_Exercise directions_: Pick out the lines below that contain the string "output" and copy them all.

-------

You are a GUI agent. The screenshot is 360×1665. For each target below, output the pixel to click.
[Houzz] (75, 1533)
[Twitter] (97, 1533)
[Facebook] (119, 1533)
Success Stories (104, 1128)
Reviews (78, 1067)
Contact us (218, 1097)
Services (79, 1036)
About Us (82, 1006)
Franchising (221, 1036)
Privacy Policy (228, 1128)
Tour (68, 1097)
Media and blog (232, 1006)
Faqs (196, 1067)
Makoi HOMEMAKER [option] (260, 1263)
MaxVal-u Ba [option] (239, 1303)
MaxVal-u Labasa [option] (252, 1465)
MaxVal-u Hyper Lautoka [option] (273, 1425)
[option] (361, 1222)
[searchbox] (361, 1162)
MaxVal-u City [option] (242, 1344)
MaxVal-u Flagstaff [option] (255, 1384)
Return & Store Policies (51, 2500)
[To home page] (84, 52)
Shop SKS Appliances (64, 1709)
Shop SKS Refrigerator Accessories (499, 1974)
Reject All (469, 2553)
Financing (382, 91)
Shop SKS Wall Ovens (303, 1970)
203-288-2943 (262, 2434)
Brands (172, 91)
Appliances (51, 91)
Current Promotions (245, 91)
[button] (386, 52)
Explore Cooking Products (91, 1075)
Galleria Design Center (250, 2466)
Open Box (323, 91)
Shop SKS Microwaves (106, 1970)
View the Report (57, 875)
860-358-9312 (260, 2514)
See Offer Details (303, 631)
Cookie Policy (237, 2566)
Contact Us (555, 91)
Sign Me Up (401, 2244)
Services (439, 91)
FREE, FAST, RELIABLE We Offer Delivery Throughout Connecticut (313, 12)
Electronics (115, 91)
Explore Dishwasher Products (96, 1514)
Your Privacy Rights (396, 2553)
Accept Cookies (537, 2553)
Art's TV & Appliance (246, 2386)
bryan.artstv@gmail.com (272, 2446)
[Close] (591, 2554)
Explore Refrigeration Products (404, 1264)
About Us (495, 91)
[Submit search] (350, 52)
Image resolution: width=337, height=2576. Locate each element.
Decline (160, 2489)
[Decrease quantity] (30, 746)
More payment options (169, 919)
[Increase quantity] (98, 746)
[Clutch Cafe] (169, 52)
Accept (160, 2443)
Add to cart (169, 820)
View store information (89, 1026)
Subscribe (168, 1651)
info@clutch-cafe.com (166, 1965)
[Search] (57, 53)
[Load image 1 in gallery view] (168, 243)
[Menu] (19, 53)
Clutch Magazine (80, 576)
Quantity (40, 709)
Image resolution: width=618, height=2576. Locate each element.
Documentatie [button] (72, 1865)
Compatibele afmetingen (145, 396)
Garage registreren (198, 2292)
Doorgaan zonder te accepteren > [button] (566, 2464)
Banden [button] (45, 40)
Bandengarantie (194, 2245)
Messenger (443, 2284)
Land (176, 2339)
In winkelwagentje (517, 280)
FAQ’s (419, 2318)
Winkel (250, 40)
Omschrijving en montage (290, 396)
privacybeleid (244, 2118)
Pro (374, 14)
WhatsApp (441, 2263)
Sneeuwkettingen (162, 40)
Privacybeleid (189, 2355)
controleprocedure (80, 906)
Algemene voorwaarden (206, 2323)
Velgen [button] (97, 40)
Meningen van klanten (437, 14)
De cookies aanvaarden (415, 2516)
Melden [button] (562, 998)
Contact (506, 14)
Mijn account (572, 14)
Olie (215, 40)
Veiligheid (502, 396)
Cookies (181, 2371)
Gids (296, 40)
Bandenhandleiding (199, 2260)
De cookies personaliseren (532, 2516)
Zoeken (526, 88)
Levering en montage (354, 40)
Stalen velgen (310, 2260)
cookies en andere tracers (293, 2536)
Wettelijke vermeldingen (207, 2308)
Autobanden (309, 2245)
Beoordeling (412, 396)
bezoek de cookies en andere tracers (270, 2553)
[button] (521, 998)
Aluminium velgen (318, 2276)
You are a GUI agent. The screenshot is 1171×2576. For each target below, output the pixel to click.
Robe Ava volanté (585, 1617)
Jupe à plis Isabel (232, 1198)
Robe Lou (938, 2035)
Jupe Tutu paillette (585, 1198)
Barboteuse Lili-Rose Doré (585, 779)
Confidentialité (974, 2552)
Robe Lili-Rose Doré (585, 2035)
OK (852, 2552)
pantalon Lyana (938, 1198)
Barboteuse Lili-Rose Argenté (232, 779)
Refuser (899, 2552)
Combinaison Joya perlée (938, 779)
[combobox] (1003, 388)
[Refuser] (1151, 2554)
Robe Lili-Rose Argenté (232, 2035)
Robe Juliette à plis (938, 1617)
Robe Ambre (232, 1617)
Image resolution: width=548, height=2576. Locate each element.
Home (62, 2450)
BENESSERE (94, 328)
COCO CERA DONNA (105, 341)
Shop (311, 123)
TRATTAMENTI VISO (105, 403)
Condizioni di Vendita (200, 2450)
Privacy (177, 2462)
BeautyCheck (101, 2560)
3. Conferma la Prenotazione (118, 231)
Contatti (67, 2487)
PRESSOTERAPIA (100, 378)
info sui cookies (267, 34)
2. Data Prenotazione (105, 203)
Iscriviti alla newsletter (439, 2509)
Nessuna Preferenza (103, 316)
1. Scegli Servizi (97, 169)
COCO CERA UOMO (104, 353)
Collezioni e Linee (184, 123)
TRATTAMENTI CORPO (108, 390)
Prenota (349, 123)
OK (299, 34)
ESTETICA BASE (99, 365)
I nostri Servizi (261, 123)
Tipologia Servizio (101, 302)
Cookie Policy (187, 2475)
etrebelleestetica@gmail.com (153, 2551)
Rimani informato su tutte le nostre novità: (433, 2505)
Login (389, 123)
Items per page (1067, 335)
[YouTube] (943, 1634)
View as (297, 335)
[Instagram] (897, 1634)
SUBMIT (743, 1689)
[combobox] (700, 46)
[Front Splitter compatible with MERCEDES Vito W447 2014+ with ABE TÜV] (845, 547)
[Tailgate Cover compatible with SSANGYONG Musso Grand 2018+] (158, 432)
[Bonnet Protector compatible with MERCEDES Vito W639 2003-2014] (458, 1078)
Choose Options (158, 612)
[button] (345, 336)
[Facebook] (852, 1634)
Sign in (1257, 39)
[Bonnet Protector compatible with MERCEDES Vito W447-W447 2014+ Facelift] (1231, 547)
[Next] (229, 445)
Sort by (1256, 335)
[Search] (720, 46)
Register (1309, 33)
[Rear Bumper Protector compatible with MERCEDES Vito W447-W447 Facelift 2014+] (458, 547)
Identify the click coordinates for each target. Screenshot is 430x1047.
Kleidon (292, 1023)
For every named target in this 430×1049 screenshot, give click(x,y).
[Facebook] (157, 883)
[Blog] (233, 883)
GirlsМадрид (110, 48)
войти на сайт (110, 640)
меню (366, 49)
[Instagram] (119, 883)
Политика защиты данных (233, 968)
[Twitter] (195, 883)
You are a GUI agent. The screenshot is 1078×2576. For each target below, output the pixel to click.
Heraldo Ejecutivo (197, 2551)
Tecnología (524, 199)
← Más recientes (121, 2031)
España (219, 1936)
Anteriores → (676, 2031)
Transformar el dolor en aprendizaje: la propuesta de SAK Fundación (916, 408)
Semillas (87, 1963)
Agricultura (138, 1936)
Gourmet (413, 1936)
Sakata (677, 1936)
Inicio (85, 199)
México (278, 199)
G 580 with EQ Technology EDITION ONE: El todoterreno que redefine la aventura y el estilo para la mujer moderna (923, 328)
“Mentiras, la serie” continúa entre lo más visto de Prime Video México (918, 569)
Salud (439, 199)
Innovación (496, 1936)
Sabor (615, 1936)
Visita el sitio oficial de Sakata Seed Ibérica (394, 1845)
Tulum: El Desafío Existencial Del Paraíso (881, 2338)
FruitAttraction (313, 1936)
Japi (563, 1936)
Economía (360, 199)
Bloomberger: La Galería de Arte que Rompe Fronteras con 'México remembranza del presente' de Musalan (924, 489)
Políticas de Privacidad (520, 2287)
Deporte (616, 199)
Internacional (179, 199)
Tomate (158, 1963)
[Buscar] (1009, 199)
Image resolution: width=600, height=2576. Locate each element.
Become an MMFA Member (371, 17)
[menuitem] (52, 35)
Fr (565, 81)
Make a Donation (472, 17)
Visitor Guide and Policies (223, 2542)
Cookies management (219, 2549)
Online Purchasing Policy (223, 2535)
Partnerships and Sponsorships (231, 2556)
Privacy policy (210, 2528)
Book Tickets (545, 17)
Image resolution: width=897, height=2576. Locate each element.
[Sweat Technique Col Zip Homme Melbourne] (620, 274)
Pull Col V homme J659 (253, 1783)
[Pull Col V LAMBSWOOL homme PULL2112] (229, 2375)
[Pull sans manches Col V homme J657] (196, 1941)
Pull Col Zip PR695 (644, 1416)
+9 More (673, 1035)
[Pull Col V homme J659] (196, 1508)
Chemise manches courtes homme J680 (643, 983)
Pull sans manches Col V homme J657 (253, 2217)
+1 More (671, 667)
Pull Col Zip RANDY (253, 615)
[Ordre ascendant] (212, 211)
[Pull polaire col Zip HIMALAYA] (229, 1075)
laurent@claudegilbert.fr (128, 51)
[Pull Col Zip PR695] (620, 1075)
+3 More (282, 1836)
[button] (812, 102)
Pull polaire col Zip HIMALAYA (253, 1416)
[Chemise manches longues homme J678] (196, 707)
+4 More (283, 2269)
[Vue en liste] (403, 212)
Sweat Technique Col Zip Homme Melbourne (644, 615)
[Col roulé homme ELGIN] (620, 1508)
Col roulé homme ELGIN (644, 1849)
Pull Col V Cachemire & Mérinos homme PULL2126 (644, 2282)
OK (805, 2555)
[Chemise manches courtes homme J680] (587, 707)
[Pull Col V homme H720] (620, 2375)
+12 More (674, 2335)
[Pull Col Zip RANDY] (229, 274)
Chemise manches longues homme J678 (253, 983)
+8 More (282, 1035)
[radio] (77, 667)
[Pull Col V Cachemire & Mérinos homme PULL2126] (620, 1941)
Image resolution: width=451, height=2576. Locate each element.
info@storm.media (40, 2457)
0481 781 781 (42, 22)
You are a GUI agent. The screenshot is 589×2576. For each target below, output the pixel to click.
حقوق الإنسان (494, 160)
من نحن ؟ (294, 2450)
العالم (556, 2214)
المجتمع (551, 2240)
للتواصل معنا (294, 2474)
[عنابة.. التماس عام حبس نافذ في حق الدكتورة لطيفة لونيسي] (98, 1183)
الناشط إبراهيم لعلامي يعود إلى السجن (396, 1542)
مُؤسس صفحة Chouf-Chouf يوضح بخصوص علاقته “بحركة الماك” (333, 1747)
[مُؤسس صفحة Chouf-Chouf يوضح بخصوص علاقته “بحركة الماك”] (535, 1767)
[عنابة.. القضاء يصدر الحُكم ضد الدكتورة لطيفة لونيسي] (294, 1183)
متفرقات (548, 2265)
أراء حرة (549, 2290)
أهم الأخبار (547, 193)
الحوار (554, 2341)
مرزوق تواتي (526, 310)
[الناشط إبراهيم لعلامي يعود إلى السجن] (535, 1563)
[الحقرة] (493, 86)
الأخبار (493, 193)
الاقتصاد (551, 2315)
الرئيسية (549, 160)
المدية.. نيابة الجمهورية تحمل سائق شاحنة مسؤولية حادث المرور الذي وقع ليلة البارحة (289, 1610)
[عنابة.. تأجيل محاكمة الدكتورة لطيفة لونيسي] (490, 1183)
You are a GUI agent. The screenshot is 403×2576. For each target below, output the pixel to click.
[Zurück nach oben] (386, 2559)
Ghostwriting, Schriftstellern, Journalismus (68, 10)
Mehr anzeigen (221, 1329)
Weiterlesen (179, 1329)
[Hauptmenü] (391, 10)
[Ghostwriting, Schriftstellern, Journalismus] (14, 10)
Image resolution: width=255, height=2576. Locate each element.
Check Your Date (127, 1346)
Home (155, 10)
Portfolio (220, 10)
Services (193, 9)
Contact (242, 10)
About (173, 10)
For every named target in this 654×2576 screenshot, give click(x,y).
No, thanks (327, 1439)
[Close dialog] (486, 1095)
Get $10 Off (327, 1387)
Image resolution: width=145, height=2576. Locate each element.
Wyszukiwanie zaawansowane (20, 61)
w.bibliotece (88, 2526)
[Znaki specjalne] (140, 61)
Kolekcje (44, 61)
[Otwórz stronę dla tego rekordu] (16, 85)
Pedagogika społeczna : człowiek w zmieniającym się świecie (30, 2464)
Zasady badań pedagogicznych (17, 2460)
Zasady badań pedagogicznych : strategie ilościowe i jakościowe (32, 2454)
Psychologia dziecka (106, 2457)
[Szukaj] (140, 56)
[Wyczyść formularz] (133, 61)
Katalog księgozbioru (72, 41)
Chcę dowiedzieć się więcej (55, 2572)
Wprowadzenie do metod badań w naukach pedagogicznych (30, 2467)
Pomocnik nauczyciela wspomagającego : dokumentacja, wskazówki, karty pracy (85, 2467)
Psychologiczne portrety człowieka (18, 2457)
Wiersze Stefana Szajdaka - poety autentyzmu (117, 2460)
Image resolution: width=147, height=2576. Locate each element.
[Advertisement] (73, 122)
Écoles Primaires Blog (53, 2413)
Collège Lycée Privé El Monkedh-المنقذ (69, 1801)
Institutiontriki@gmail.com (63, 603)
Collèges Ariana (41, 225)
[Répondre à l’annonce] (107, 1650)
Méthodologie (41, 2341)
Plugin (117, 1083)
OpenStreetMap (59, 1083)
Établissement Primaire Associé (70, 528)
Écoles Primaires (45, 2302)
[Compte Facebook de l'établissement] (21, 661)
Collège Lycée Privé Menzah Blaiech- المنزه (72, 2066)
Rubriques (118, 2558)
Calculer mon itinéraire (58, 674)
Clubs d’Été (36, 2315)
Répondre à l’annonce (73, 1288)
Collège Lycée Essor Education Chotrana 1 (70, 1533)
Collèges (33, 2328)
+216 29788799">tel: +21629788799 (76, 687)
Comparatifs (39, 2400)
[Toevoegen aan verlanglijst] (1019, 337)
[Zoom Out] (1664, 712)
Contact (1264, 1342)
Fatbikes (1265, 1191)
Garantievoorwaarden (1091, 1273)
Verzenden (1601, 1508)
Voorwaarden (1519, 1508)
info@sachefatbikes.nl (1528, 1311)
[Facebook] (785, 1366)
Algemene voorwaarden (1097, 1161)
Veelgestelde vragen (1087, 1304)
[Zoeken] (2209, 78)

-------

_Answer to the exercise_:
You are a GUI agent. The screenshot is 360×1665. For each target below, output the pixel to click.
You are a GUI agent. The screenshot is 1171×2576. For each target below, output the pixel to click.
You are a GUI agent. The screenshot is 1078×2576. For each target below, output the pixel to click.
You are a GUI agent. The screenshot is 589×2576. For each target below, output the pixel to click.
You are a GUI agent. The screenshot is 403×2576. For each target below, output the pixel to click.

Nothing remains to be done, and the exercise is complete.